As we chatted we realized that we were still hanging on to some pre-marriage and pre-kids senses of entitlement.  I still felt like I should be able to use my daytime hours to pursue my own interests and Kel felt like he should be able to get 9+ hours of sleep and be able to relax and unwind in his free time. If we didn’t get what we thought we deserved, we got crabby and irritable.  We weren’t living out of hearts of gratitude, but spirits of discontent and self centeredness.  We were setting ourselves up for unhappiness.

One evening as we were sitting in the hot tub chatting I had a sort of epiphany.  If we could live in an ongoing state of gratitude, we would find contentment, and in that contentment we could live lives full of joy.  We were always seeking happiness and thought that if we adjusted our circumstances or routine that it would all click.  There is truth to the value of routine and balance but the perfect system won’t bring contentment if you are doing it with an ungrateful and entitled spirit.

So the question we ended up with is how do we get from where we are now to lives lived, steeped in gratitude?

Well, we aren’t completely sure yet but we did give each other permission to call the other out when they were being pissy and didn’t see their blessings.  Changing your mindset is not an overnight endeavor but it might go something like this.

1) Remind yourself of the truth.  The best epiphany is lost unless you keep coming back to it.  Put up post-its, needlepoint it on a pillow, do what you gotta do to remind your ever so human mind to live a life of gratitude.

2) Stop, Look, Listen- Slow down and stop focusing on everything that isn’t so you have eyes to see all that is.

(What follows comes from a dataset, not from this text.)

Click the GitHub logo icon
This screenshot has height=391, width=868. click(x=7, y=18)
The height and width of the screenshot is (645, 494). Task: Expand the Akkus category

3) Make it a point to always start your prayers with a long list of thankfulness.  Before you ask, give thanks, the more you look for your gifts and seek to live in gratitude the easier this becomes.  Maybe even keep a gift journal Ann Voskamp style.

4) Serve– Nothing takes your mind off yourself like focusing on the needs of others with needs far more pressing than your own.  You can start small with baking cookies to make someone’s day better.

The older I get the more I feel God in everything I am given, he is the author of every atom and the giver of every granola bar.  He is my air and I so sick and tired of being crabby in the midst of all that beauty. I’m completely done being so distracted that I miss out and stay hungry for depth that is all around me.

How about you?  Do you feel it, the unsettling undercurrents of ingratitude?  What can we do to live thankful, joy full lives?